Um acampamento, portanto. Com a sua disciplina, os seus desafios, as suas descobertas. Os avós aplaudiram a ideia e ainda mais que ela tenha ocorrido à mãe do neto mais velho (nove anos) talvez por ela ter percebido que ao Luis Maria não lhe interessava apenas dar saltos numa piscina, vencer o mar da Foz do Arelho, jogar futebol com os primos ou ler livros em português, uma obrigação estival. Para completar a educação britânica que actualmente recebe (depois de em criança ter sido industriado nas primeiras letras por afáveis professoras coreanas, em Seul, onde, off all places, viviam os seus pais e nasceu um dos seus irmãos). Por este andar Shakespeare não terá segredos para ele enquanto Camões permanecerá certamente mais nebuloso, mas não falo disto por acaso ou para fazer género: um dia, em Londres, observando um horário com as ocupações das várias turmas da escola pública inglesa do Luís, retive uma indicação: nessa semana, as “children on Shakespeare” deveriam encontrar-se na turma tal, às tantas horas, do dia tal, para rumarem a um teatro onde se representava um drama shakespeariano.

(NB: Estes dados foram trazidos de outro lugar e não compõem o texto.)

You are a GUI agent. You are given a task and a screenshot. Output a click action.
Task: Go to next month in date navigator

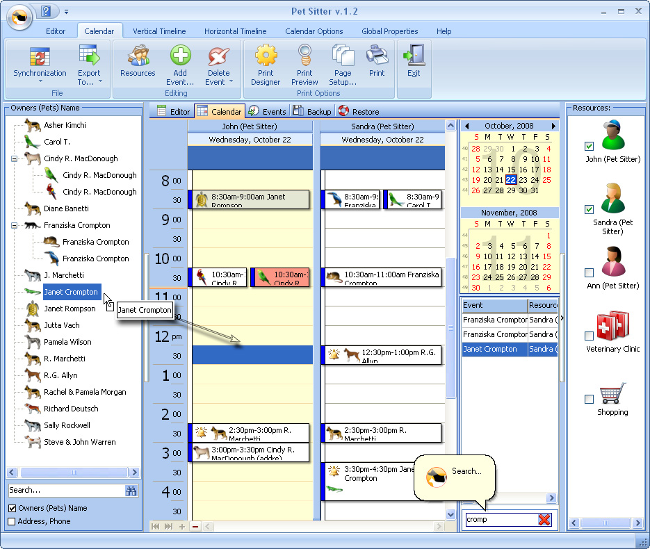[x=553, y=126]
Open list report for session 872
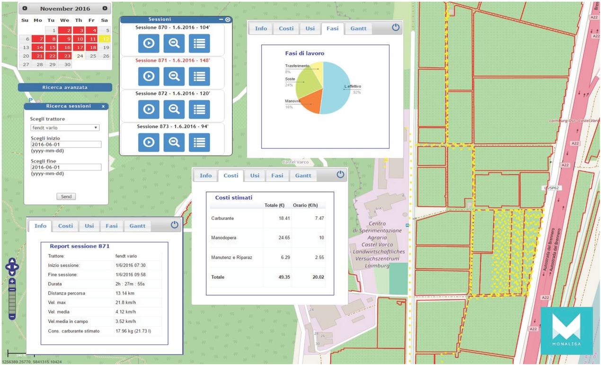 pos(199,109)
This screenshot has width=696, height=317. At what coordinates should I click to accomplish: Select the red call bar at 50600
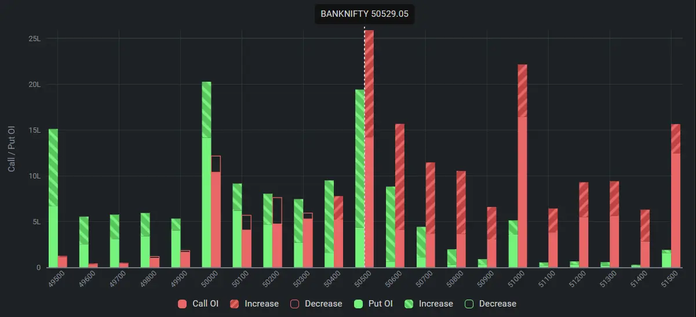coord(400,197)
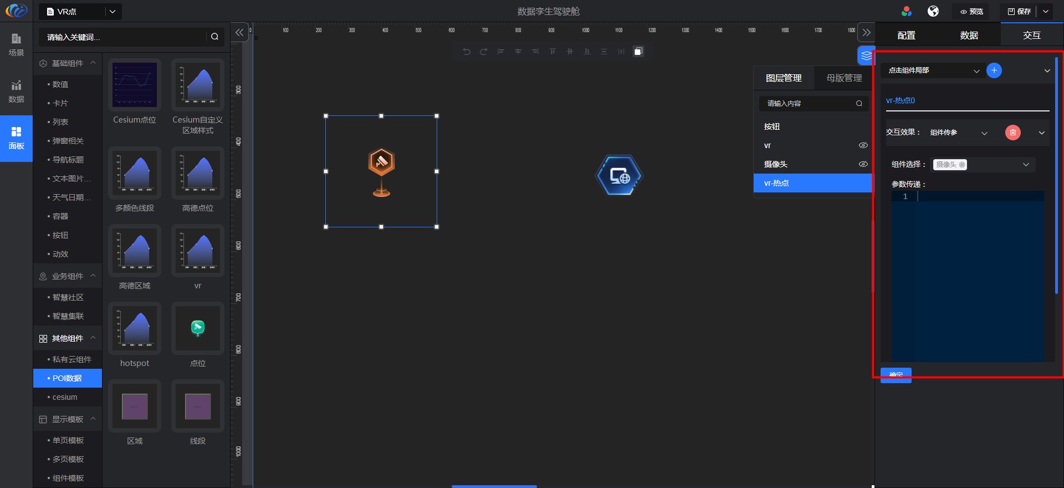Click the 参数传递 code editor area
Image resolution: width=1064 pixels, height=488 pixels.
(x=968, y=277)
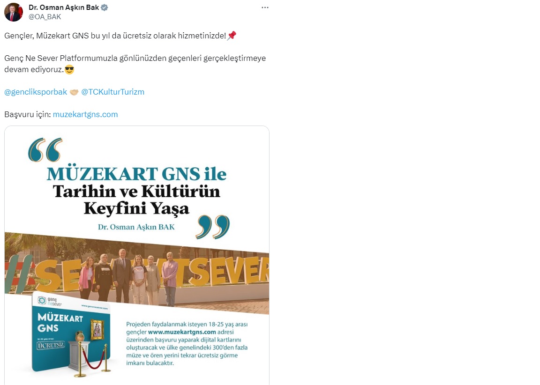Open the @TCKulturTurizm mention
Viewport: 540px width, 385px height.
pos(113,92)
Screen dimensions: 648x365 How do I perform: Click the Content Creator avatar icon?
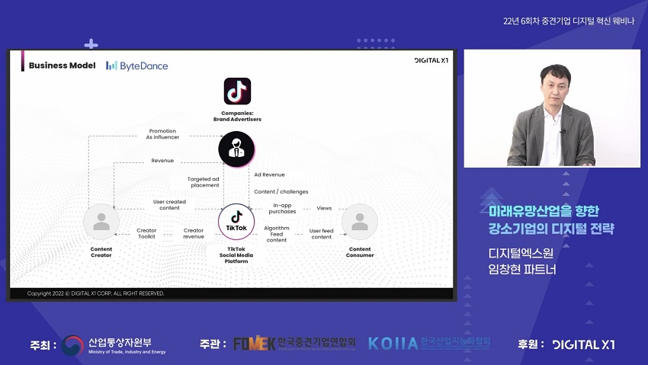101,222
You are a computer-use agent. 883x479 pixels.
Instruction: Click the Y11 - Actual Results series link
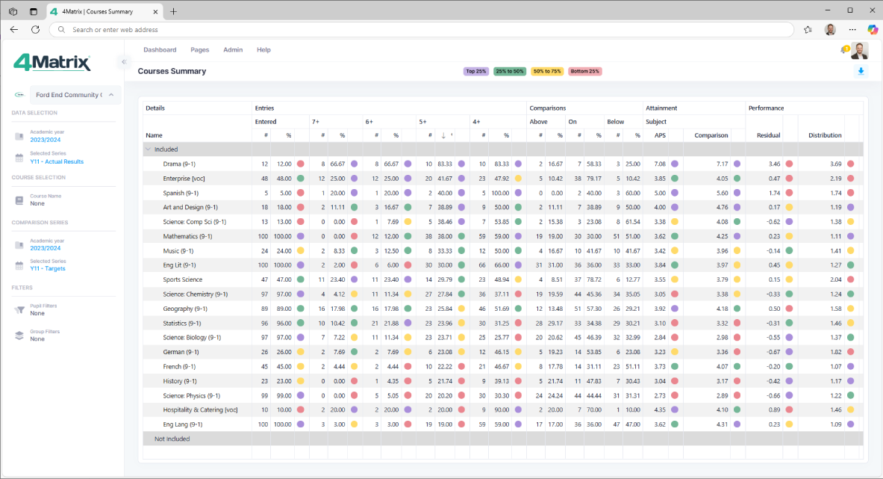pyautogui.click(x=57, y=161)
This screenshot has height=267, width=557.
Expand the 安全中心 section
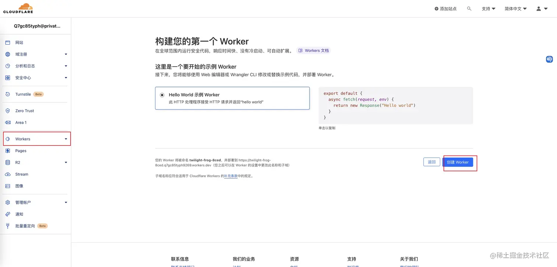[22, 78]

Enfim, voltando ao acampamento, o Vasco, tio do Luis Maria, foi de imediato mobilizado como “director de operações”, dando-se a feliz coincidência de poder voar de Viena onde vive e trabalha, por dispor em Agosto de uns modestos dias de férias — embora viaje sem a namorada austríaca, essa, a braços com a criação de empresa própria, ciclópica tarefa que ultrapassa a fronteira (e o empenho…) de qualquer acampamento. O sr. João, que é jardineiro, já foi requisitado para alisar a terra de roda da cabana que há-de albergar os campistas de palmo e meio, mas cujo engenhosíssimo desenho constitui uma forte atração: a cabana foi erguida sobre estacas de modo a tornar mais “desportivo” o seu acesso, quando há vinte anos o avô do Luis a construiu. E quanto a nós, avós, não fomos requisitados para a empreitada porque já o estamos, por definição e natureza. É por isso que corremos os supermercados em demanda de resmas de pratos e copos de papel, pães de forma que “durem”,  sumos, enlatados, uma tonelada de bolachas, “n” bolas de queijo, suando por entre prateleiras e desesperando em filas de gente na caixa de pagamentos, sempre absurdamente escassas para a procura e para a época, mas, em Agosto, já se sabe, praticam-se mistérios a alta velocidade: esgotam produtos, são sempre poucas as caixas de pagamento abertas, há estados de alma à solta, emoções à flor da pele. Como se Agosto fosse uma novidade ou uma surpresa e não um tormento com pré-aviso.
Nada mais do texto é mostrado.